The anticipated GSS zonation map provides a practical basis for prioritizing interventions in “high” and “very high” zones, where structures are most vulnerable to settlement during seismic loading. These areas can be targeted for measures such as seismic retrofitting, foundation stiffening, or the application of ground-improvement techniques, including deep mixing, compaction grouting, vibro-compaction, prefabricated vertical drains, and other densification methods. The GSS map may also support land use planning by identifying zones where new development should be avoided or where construction should proceed only with detailed geotechnical investigations and deformation-resistant design. Thus, the GSS zonation map serves as a decision-support tool for both immediate risk mitigation and long-term urban planning in seismically active, reclaimed, and alluvial environments. In future work, we also plan to incorporate a hyperbolic settlement model [25,127] to determine the nonlinear progression of consolidation and estimate long-term vertical displacements across different GSS zones. This will enhance the predictive capability of the framework and support more detailed engineering assessments of settlement progression.

This study demonstrates that combining PSInSAR, ensemble machine learning, and multi-source geospatial datasets offers a comprehensive framework for assessing ground settlement susceptibility. The proposed approach offers critical insights into hazard mitigation and infrastructure resilience in seismically active, rapidly urbanizing regions, such as Pohang, by explicitly linking deformation to its geotechnical and seismic drivers. Furthermore, the findings highlight the broader seismic risk concerns in southeastern South Korea, where the combination of moderate seismicity, shallow earthquake sources, and vulnerable sedimentary basins creates a disproportionate potential for damage.

6. Conclusions

This study presented an integrated framework for assessing GSS in the Pohang region of South Korea by combining PSInSAR-derived deformation data with seismic, geotechnical, and topographic parameters using an ensemble of machine learning algorithms. The analysis of 56 Sentinel-1 images from 2017 to 2023 revealed ongoing subsidence concentrated in Quaternary alluvium, basin fill, reclaimed coastal plains, and riverine alluvial deposits, which are inherently prone to post-seismic consolidation and secondary settlement. Consequently, we utilize PSInSAR-derived VLM as a proxy for ML-based GSS modeling to enhance disaster preparedness and mitigate cascading risks in urban environments constructed on geologically fragile foundations. We considered eight geotechnical, topographical, and seismological attributes, including soil depth, seismic site class, landform class, slope, site period, general amplification factor, K_g, and PGA, as variables that influence settlement.

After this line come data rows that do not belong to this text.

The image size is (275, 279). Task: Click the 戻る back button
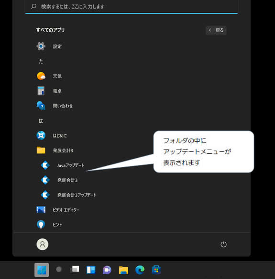[216, 30]
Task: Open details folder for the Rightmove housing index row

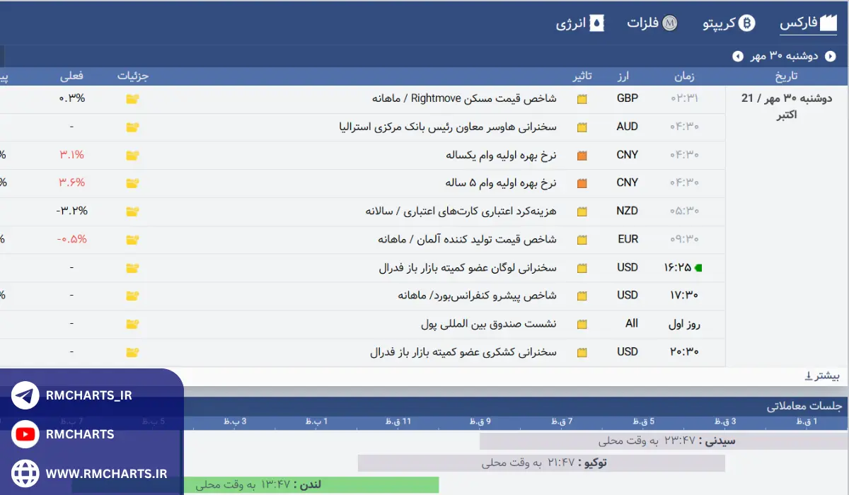Action: pyautogui.click(x=132, y=98)
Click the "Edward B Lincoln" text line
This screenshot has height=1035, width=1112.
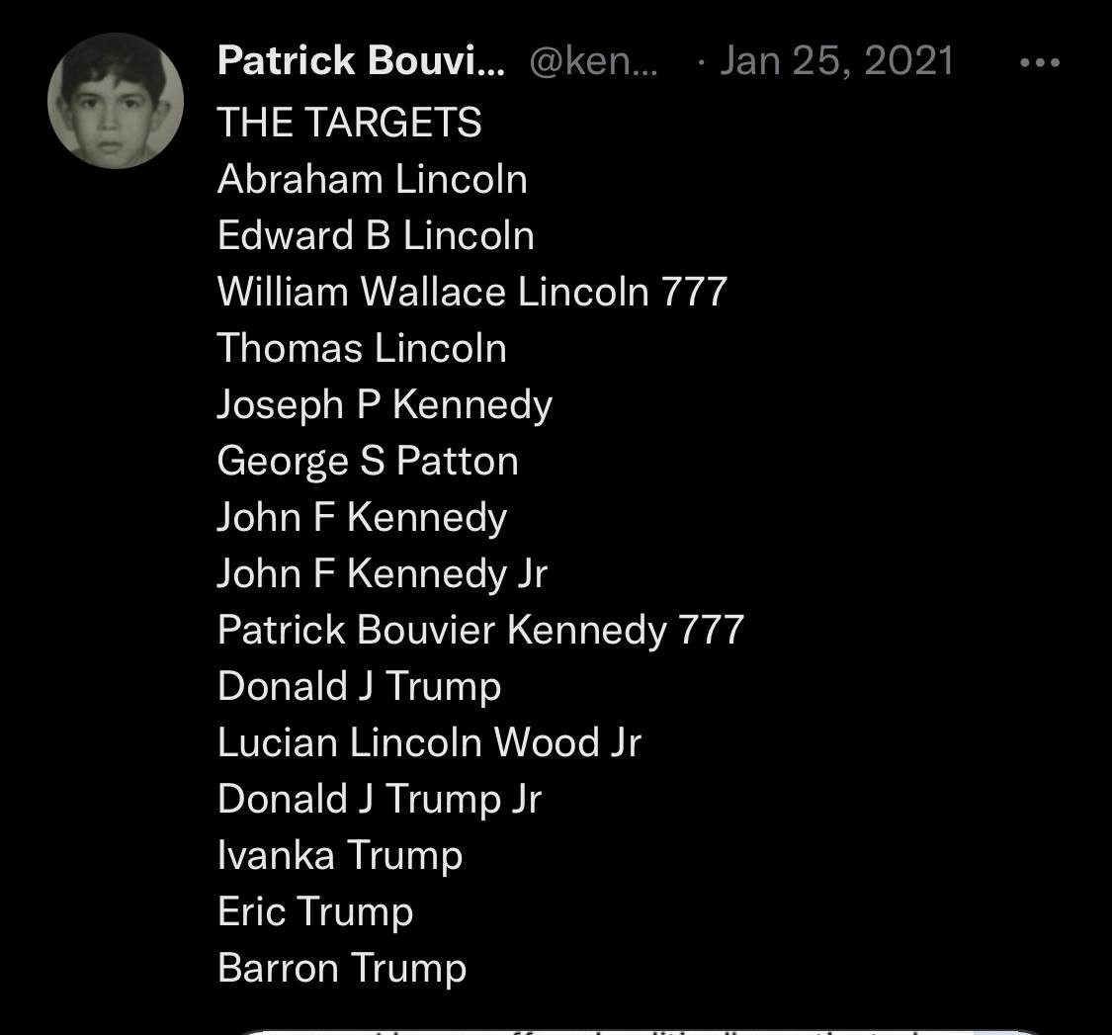pos(376,235)
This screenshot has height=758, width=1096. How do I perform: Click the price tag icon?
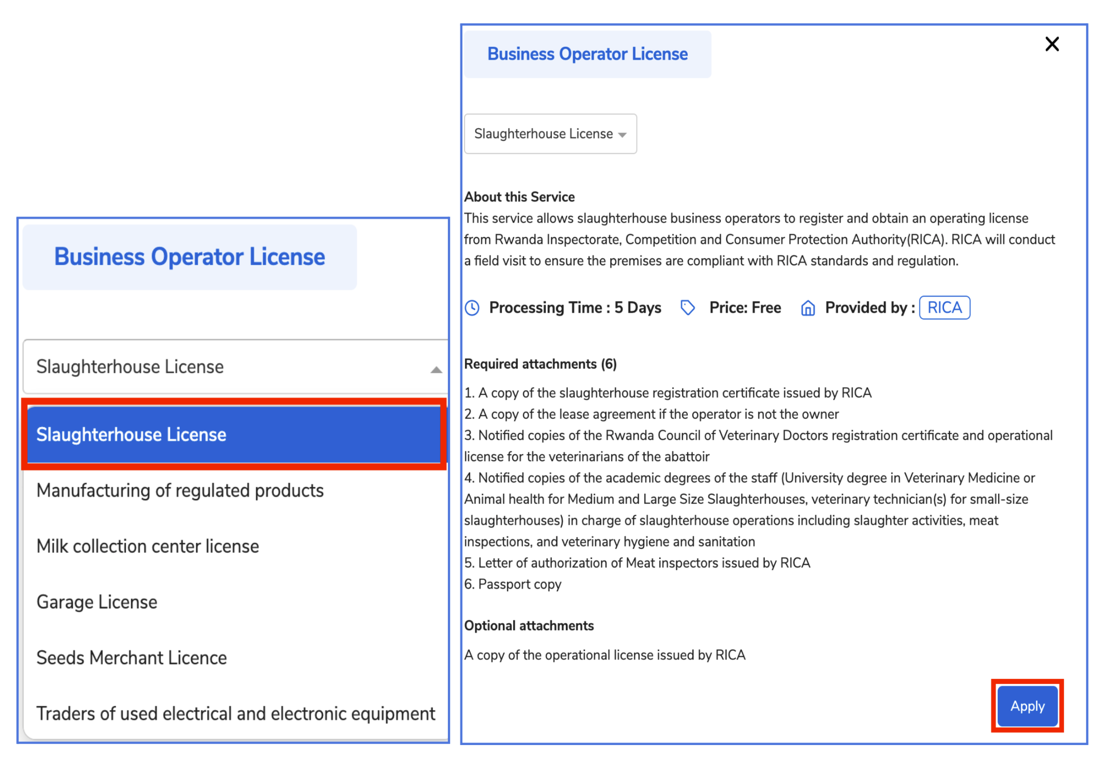click(x=687, y=308)
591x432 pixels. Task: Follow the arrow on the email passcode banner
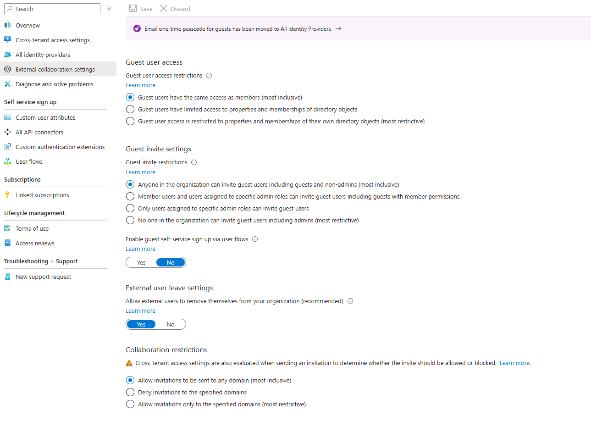338,28
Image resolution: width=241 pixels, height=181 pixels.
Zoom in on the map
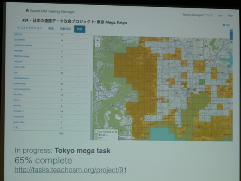click(x=98, y=40)
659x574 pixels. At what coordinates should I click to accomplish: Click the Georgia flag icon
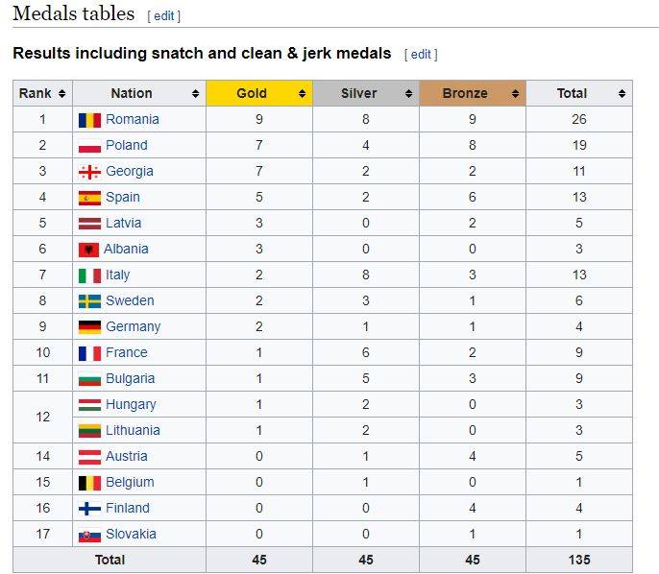(x=89, y=172)
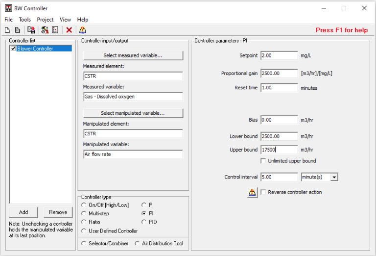
Task: Click the Remove controller button
Action: (58, 212)
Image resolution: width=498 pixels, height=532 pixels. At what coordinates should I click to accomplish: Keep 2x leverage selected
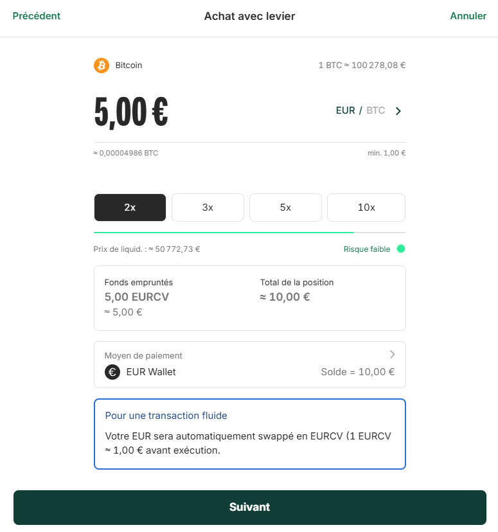tap(130, 207)
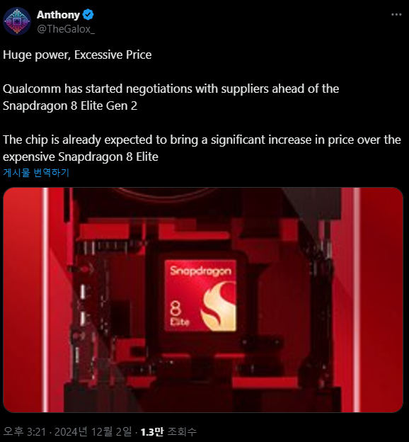
Task: Click the 1.3만 view count
Action: click(x=152, y=431)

Among the tested algorithms, RF and XGBoost demonstrated a superior predictive performance compared to the single-tree model (DT), underscoring the value of ensemble learning in capturing the nonlinear interactions that govern ground deformation. The model’s generalization, along with the strong agreement between predicted and observed damage, supports the utility of RF-based susceptibility mapping for hazard assessment and risk mitigation in the study area. Integrating the optimal RF-based susceptibility map with building footprint revealed that nearly 65% of regional structures fall within high- or very-high-susceptibility zones, particularly in reclaimed port facilities, industrial areas, and dense residential clusters along the Hyeongsan River. These findings highlight the spatial convergence of geotechnical weakness and urban exposure, emphasizing the compounded vulnerability of critical assets to future seismic or settlement-induced damage.

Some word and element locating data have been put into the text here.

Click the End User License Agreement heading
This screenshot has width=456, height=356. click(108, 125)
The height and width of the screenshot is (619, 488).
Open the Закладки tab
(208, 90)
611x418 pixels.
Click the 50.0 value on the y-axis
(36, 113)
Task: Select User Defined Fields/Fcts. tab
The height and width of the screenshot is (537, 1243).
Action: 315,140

While the present framework provides a robust regional assessment, further detailed geotechnical investigations are recommended to characterize the nonlinear soil behavior within high-risk zones. The outcomes of this study offer crucial insights for urban infrastructure management and policy development in seismically active sedimentary basins. These findings also underscore the urgent need to incorporate settlement susceptibility into national building codes, land use zoning, infrastructure design, and urban development planning to enhance resilience against multi-hazard risks.